I know a single file assembly consists of Manifest + IL + Resources. There is also an assembly type that groups its elements in multiple files, called a multi-file assembly. Visual Studio .NET IDE can only be used to create single-file assemblies, but Multifile assemblies can be created using command-line compilers.
This is all the information on the two types of assemblies that I could find, and google only returns http://msdn.microsoft.com/en-us/library/z38d5bzk(v=vs.71).aspx
But I am not satisfied and I cannot clearly say what both of them actually are. I want to know:
- What exactly is single file assembly? How to create, steps to create, how does it look?
- What exactly is multifile assembly?How to create, steps to create, how does it look?
Basically, a “single-file” assembly is an assembly that has everything contained in one file. This will be a file that has a .DLL or .EXE extension, and is the compiled .NET project. Visual studio creates these from C# projects (either library or application).

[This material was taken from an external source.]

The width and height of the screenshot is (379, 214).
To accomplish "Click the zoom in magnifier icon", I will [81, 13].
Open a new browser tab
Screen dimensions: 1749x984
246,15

With command line compilers, you can split an assembly into multiple parts – where a single assembly’s Manifest contains the information required to find information that’s part of the assembly, but stored in a separate file. For example, you can keep a resource image (ie: a .bmp) that is a large resource in its own file, so that it isn’t necessary to load it just to open the assembly. Creation of multi-file assemblies is not supported by Visual Studio, but these will look like a DLL or EXE, plus zero or more netmodule files, plus zero or more resource files (which can be anything). The main DLL or EXE contains the manifest that specifies where the other files are located. The steps required to build this are detailed in How to: Build a Multifile Assembly.